With my older children, even when I keep that perspective in mind, the urge to lash out remains. It feels instinctual, almost reflexive, akin to flinching when something is thrown at you. Learning to stand firm takes practice, yet nobody prepares you for these feelings of frustration. Parenting classes focus on first aid or dealing with external threats, but they don’t address what happens when you feel like you are the source of danger.

Many of us navigate this challenge on the job, learning to manage our desires to lash out without acting on them. Sometimes that energy gets redirected—we might kick a toy or slam a door instead.
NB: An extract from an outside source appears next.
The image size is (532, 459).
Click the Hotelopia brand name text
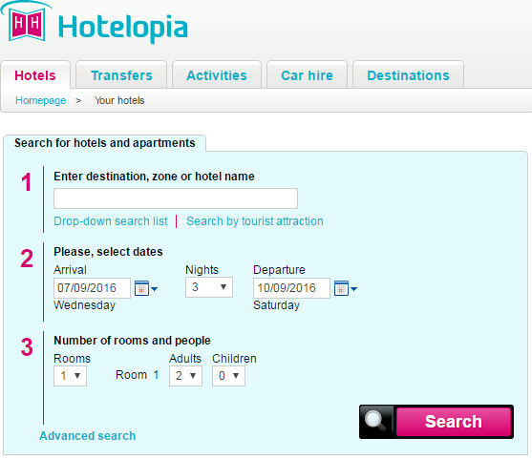tap(123, 28)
The Importance of Self-Control

Child abuse is reprehensible, and we must harness every ounce of self-control and societal pressure to prevent it. I never understood how it could occur until I became a parent myself. While I don’t resort to violence, I understand how it can happen. Just don’t do it. Ever. This advice may sound simple, but it’s incredibly challenging.

Conclusion

In conclusion, parenting is filled with unanticipated urges and emotions. It’s crucial to find constructive ways to cope and channel frustrations without resorting to violence. If you’re navigating similar feelings, remember that you’re not alone, and seeking resources can help. For more information on home insemination, check out this article. For insights into infant care, you can refer to this review. Additionally, for a comprehensive guide on pregnancy and related topics, visit this excellent resource.